### Given request A
Give every distinct date that appears in the case summary below.

### Selected passage
* * * *
Illinois Wendy’s Operator Hit with BIPA Class Action Over Employee Fingerprint Scans [UPDATE]
Last Updated on September 8, 2021
O’Sullivan v. All-Star, Inc.
Filed: October 7, 2019 ◆§ 2019CH11575
An Illinois fast food restaurant franchisee is alleged to have collected, used, stored and disclosed employees' fingerprints while sidestepping the state's BIPA rules.
Case Updates
September 8, 2021 – Settlement Receives Final Approval
A proposed $5.85 million settlement of the claims detailed on this page has received a judge’s stamp of final approval.
Under the terms of the deal, which was officially approved by Cook County Judge Michael T. Mullen after a hearing on September 2, 2021, certain employees whose fingerprints were scanned at the defendant’s Illinois Wendy’s restaurants are expected to each receive a check in the amount of approximately $384.
* * * *
### Record excerpts
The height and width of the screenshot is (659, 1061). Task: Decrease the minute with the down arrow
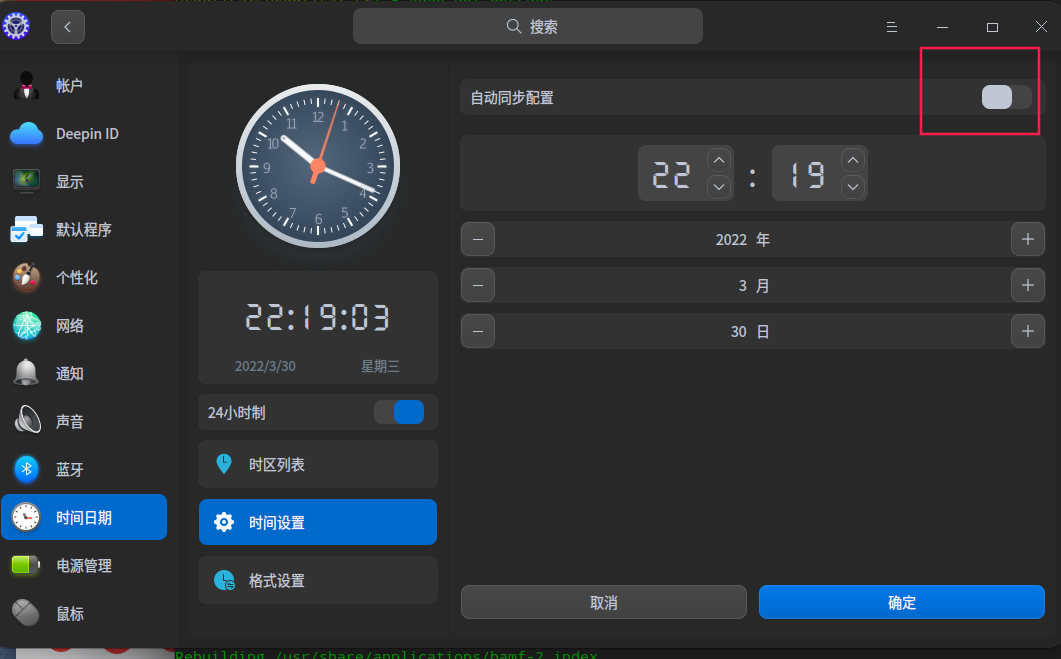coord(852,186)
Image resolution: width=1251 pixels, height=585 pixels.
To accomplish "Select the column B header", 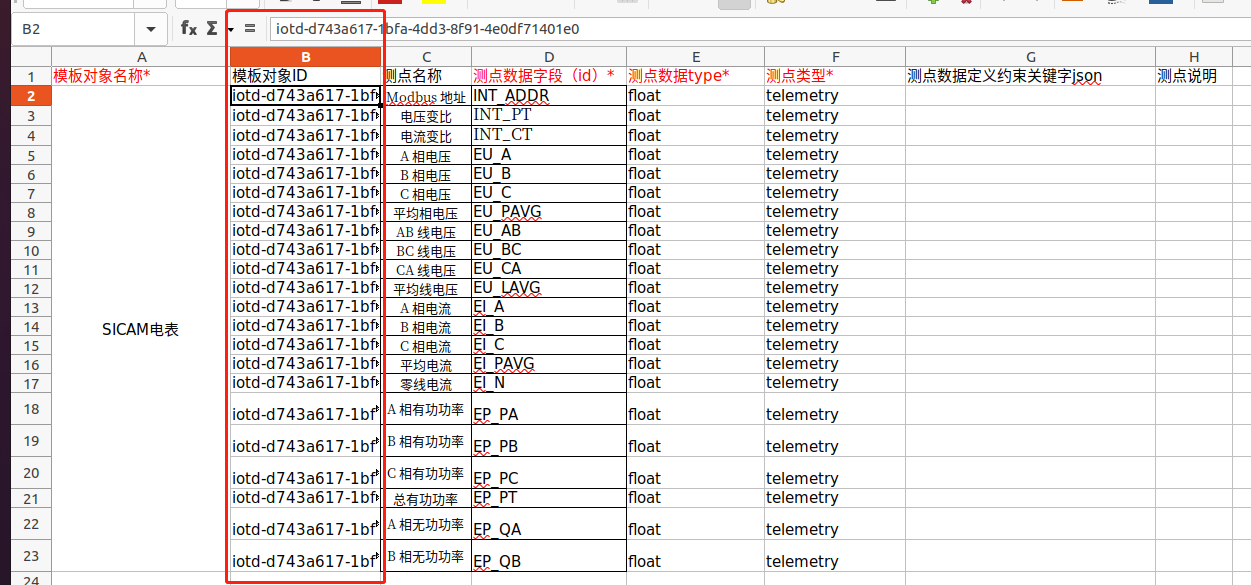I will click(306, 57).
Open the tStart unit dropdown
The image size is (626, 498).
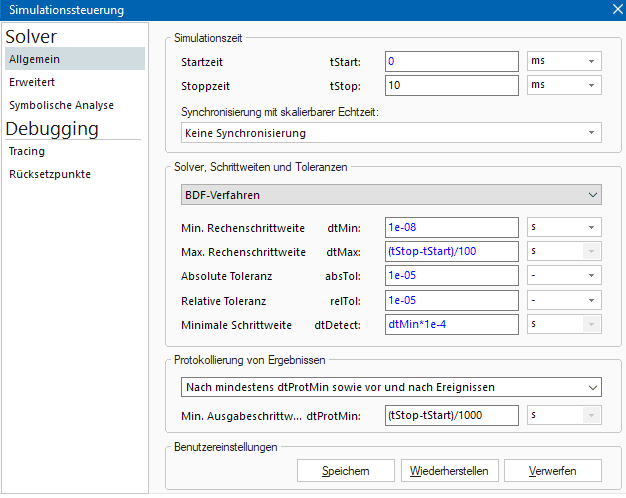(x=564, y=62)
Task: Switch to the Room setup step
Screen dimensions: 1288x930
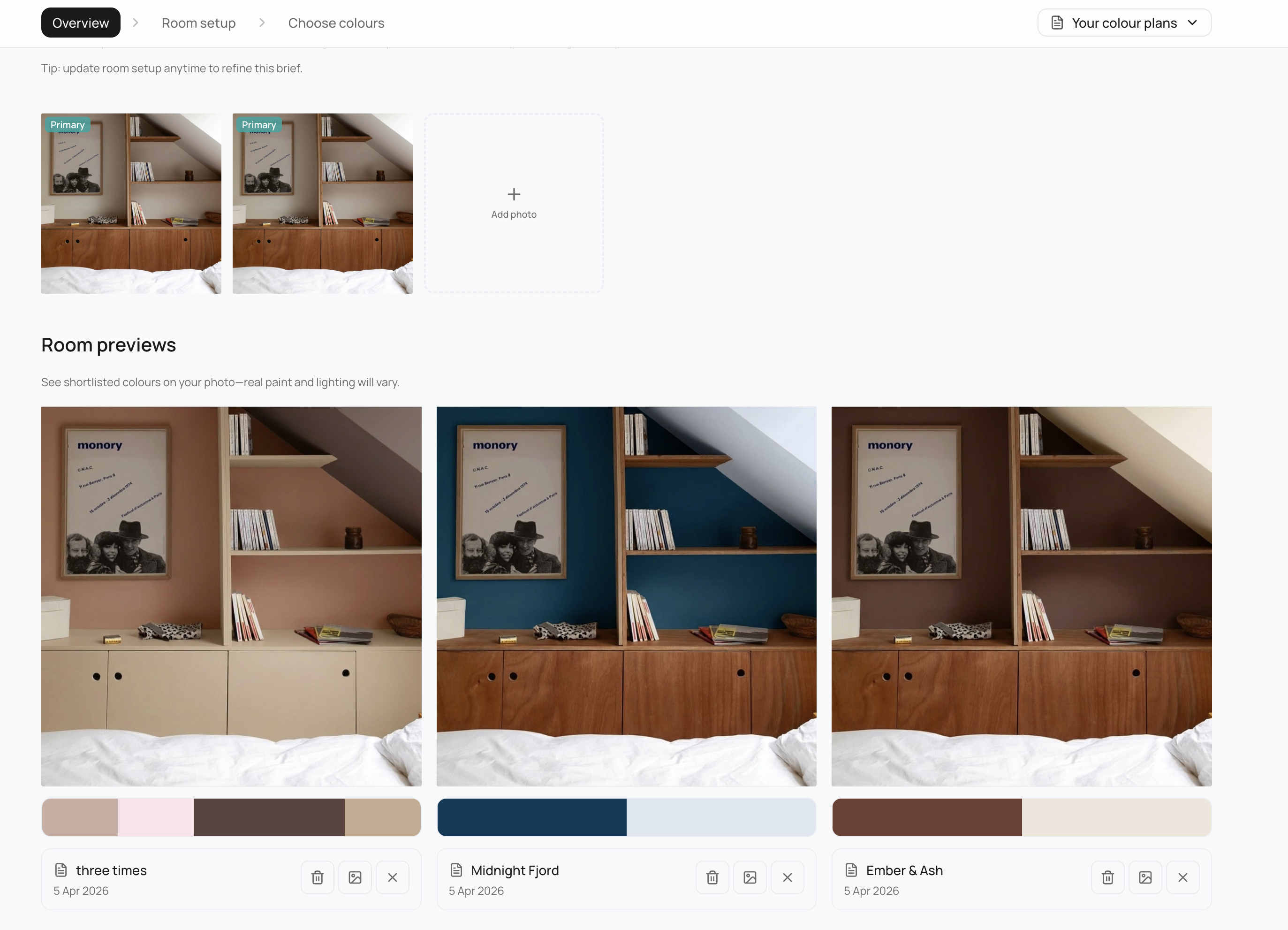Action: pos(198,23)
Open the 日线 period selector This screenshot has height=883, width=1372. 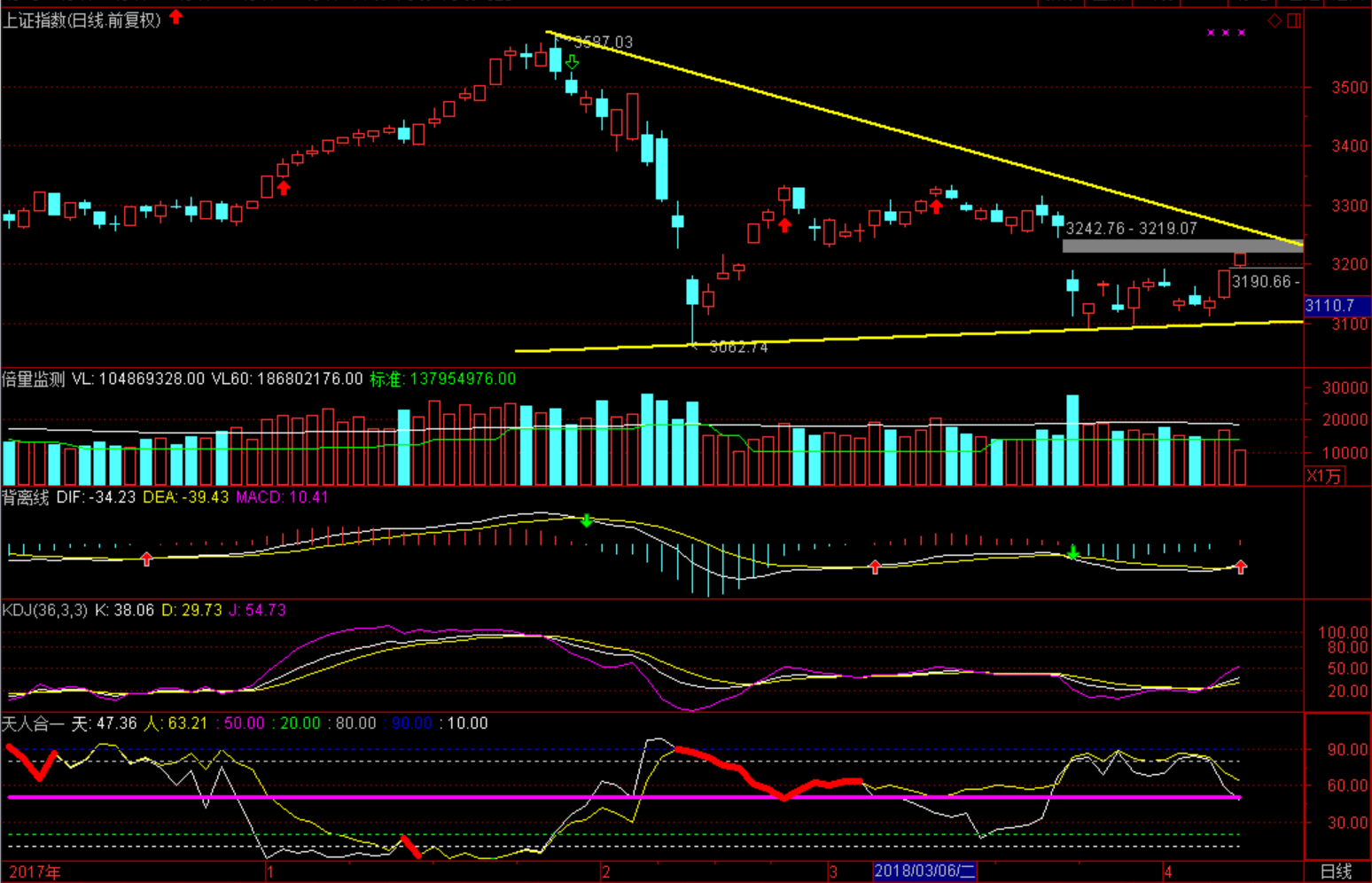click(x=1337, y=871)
* * * *
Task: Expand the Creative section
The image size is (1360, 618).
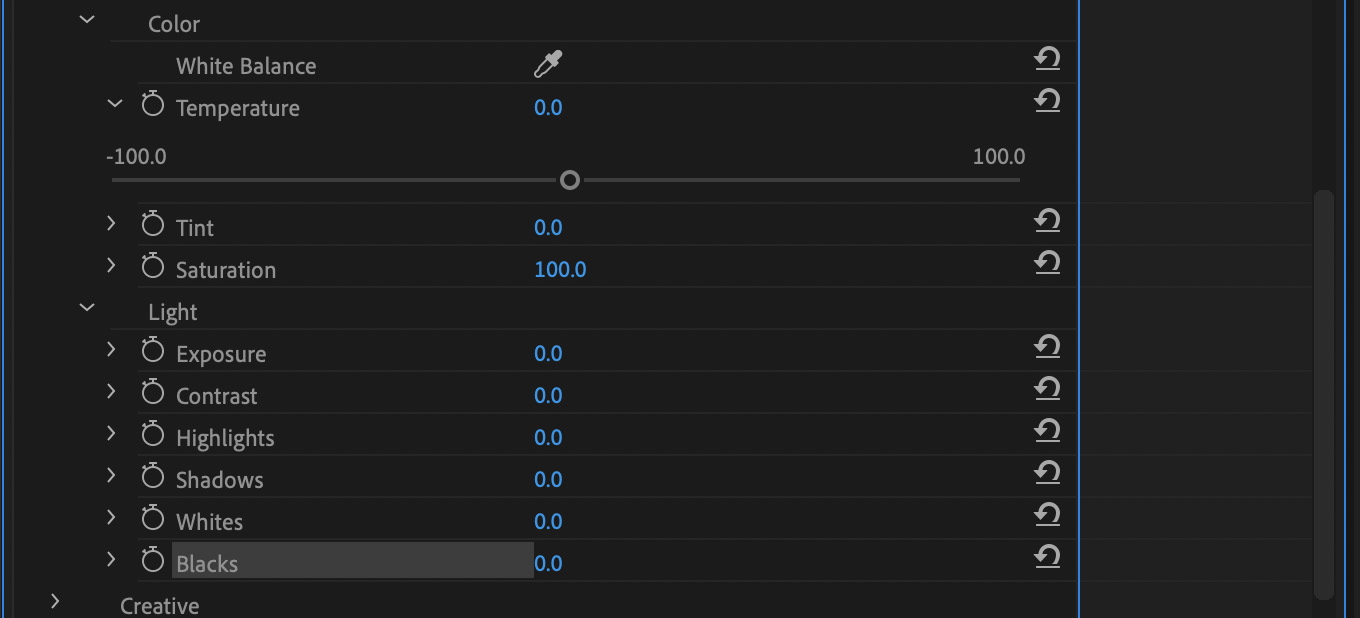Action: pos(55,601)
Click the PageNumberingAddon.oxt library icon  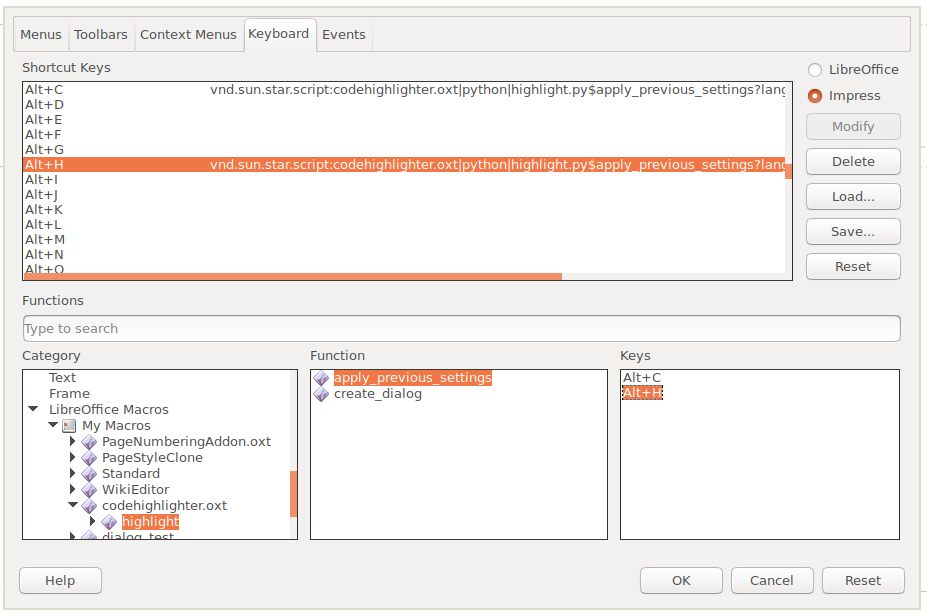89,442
* * * *
### Given request B
Display each line of the records above that contains the word "size".

### Correct result A
October 7, 2019
September 8, 2021
September 2, 2021

### Correct result B
The image size is (626, 498).
The image size is (1360, 618).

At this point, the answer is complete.